Ich kann den Aussagen von Dirk Candidus nur voll zustimmen. Das jetzt wieder viele sogenannte "Tierrechtler" Ihren Kommentar abgeben, war schon klar. Denn diese Truppe ist sehr stark vernetzt. Ich kann nur jedem raten, sich eigenes Bild von der Tierhaltung im Zirkus zu machen. Viele der gemachten Aussagen der Tierrechtler stimmen einfach nicht mit der Wirklichkeit des Zirkus in Deutschland im Jahre 2014 überein. Das berüchtigte TYke Video was hier auch angeführt wird, bezeichne ich als übles Machwerk. Es zeigt nicht die Wirklichkeit im Jahr 2014 in Deutschland. Hier wurde eifrig in der Mottenkiste gesucht. Die Aufnahmen sind 20 Jahre und älter und wurden nicht in Deutschland gemacht. Was soll das? Oder sollen deutsche Zirkusse in Sippenhaft genommen werden, nur weil irgendwo auf der Welt Tiere schlecht gehalten werde.

Gravatar: N. Tucket

Wauh, was für ein toller Mann. Ist der noch ledig? Jemand der sich sooooo gut mit Tieren auskennt, boah, ehhh, cool !!!!
Jetzt aber mal Ernst !!!! Was ist denn das für ein scheiß Interview?? Von wem bekommt ihr euer Geld? Von der Regierung? Vom Zirkus? Selten solch einen scheiß gelesen !!!

Gravatar: Klaus Luethje

Es sprechen in der Tat sehr viele gute Argumente für die Tierhaltung in einem modernen, gut geführten Zirkus, und Dirk Candidus hat diese Argumente in dem obigen Interview ganz richtig genannt. Wenn jetzt als Echo hier ein Sturm der Entrüstung ausbricht, dann beweist das nur, wie gut vernetzt die Szene der Tierrechtler ist (die aber nicht die Meinung der Bevölkerung wiedergibt). Die hohen Besucherzahlen beim Circus Krone, beim Zirkus Charles Knie und bei anderen gut geführten Zirkusunternehmen sind nicht zu übersehen und künden davon, wie beliebt der Zirkus mit seinen Tieren auch in unserer Zeit geblieben ist.
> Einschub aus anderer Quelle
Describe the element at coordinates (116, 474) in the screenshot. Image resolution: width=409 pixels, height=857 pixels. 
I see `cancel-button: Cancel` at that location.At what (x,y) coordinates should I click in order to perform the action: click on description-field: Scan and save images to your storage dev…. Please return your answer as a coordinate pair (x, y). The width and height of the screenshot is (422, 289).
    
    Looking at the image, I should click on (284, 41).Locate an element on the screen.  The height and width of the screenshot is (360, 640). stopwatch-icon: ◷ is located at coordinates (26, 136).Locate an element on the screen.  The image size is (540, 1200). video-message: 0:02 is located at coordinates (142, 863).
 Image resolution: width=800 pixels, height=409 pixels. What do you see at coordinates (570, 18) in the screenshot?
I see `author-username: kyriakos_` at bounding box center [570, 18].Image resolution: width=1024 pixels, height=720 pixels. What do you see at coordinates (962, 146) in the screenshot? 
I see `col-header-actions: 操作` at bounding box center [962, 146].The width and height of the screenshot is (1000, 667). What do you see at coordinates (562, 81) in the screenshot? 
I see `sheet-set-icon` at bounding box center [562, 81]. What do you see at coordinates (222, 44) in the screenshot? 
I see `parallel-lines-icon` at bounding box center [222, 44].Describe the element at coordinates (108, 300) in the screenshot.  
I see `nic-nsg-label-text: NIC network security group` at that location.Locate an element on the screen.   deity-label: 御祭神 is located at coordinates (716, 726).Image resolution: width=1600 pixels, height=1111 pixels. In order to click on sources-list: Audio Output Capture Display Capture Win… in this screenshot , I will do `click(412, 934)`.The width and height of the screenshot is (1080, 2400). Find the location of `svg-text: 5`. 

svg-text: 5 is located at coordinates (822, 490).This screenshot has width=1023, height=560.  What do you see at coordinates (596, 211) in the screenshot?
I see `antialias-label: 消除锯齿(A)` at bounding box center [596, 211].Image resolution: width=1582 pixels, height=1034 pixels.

Gravatar: Kein Tierrechtler

Bezug nehmend auf das Statement von Herrn Luethje:
Ich für meinen Teil bin weder Tierrechtler noch vernetzt, dennoch besitze ich einen gesunden Verstand und frage mich daher wie man im Jahre 2014 noch ernsthaft über dieses Thema reden kann. Wildtiere in einem Circus können niemals auch nur annähernd artgerecht gehalten werden.
Und nur weil die Zelte der zwei, drei großen Unternehmen auch voll sind, heisst es nicht, dass die breite Bevölkerung dafür ist.
Kleinere Circusunternehmen gehen Spenden sammeln, bekommen die Zelte nicht annähernd voll. Sie haben da eine etwas einseitige Sicht der Dinge. Selbst die Forsa Umfrage der Bild Zeitung ergibt ein eindeutiges Bild. Über 65% lehnen den Circus mit Wildtieren ab.
Ich weiß nicht was man da als aufgeklärter und empathischer Mensch noch diskutieren kann.